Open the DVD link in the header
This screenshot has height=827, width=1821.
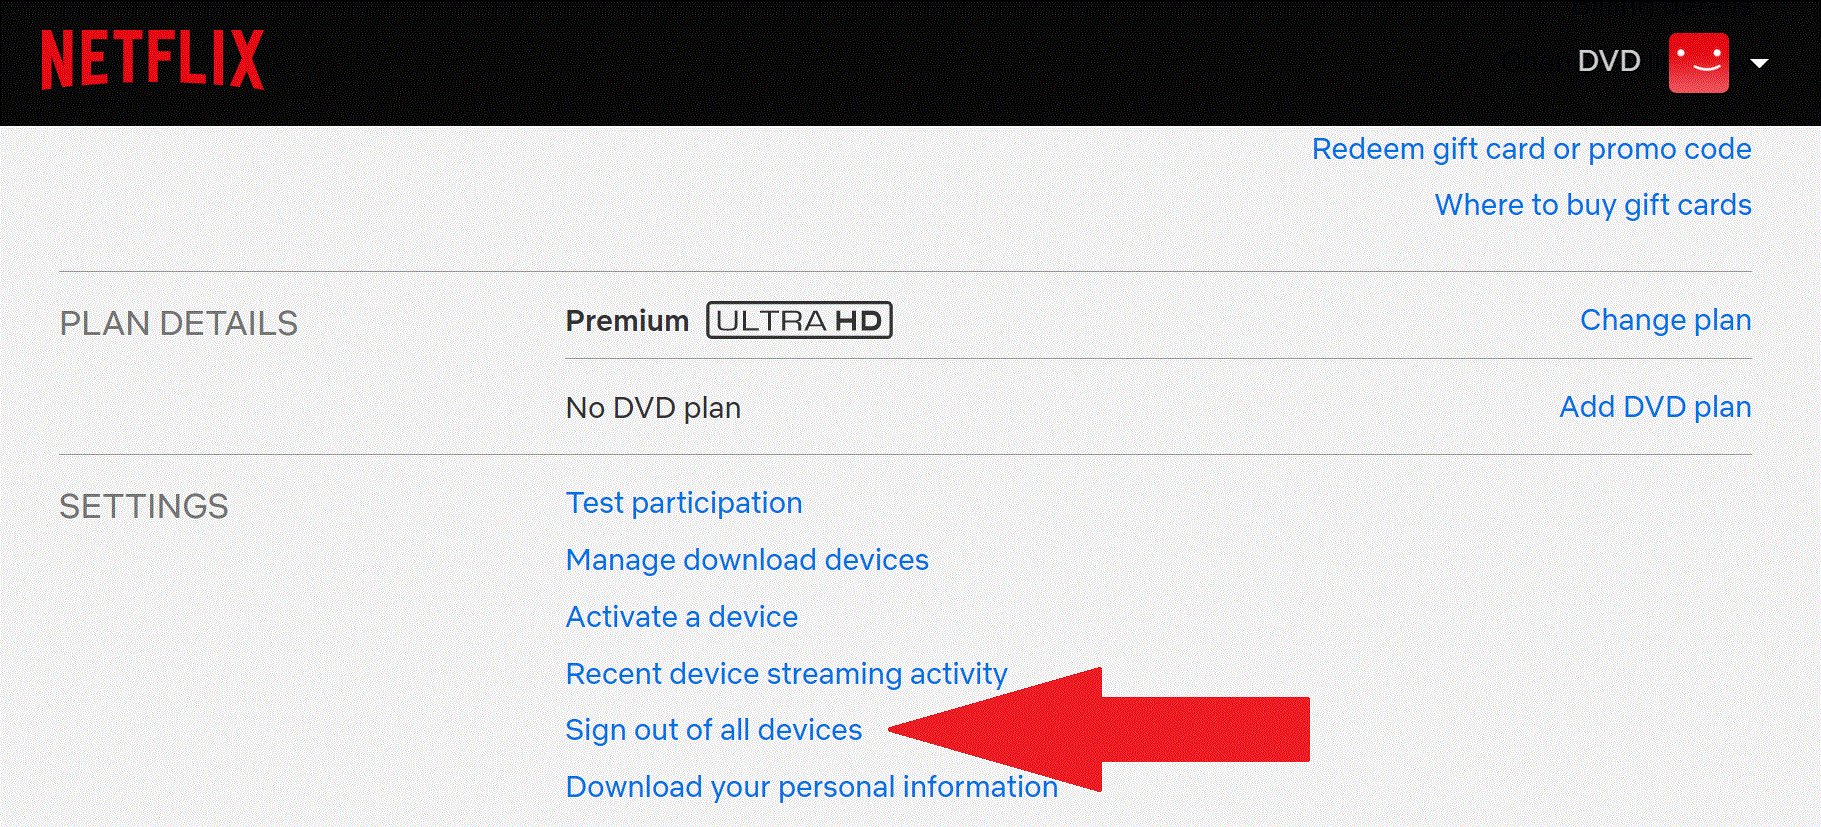(x=1609, y=61)
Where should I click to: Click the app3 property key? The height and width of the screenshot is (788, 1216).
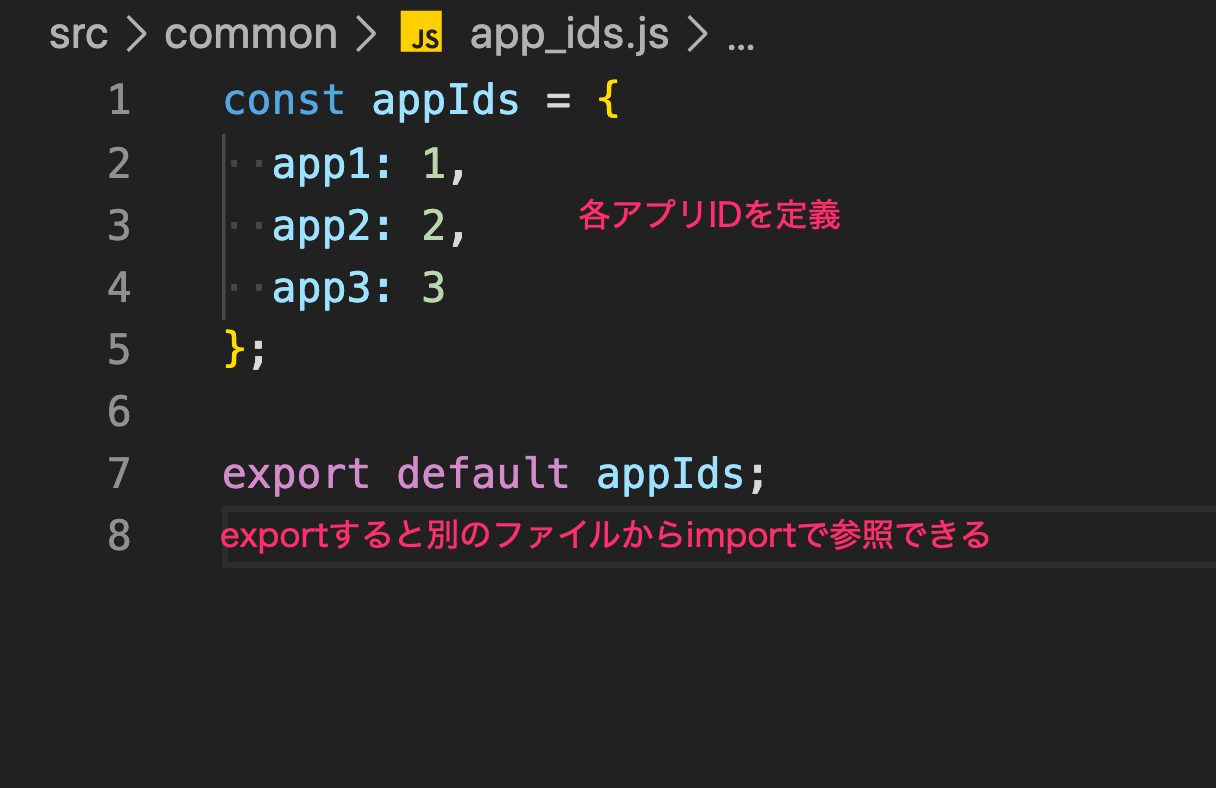[x=321, y=288]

**Exercise description**
The required output is every line from the one containing "This screenshot has height=827, width=1821." through the last line of the data above, restated exactly and without pictures.

**Your solution**
This screenshot has height=827, width=1821.
(x=1609, y=61)
Where should I click to: Click the app3 property key? The height and width of the screenshot is (788, 1216).
[x=321, y=288]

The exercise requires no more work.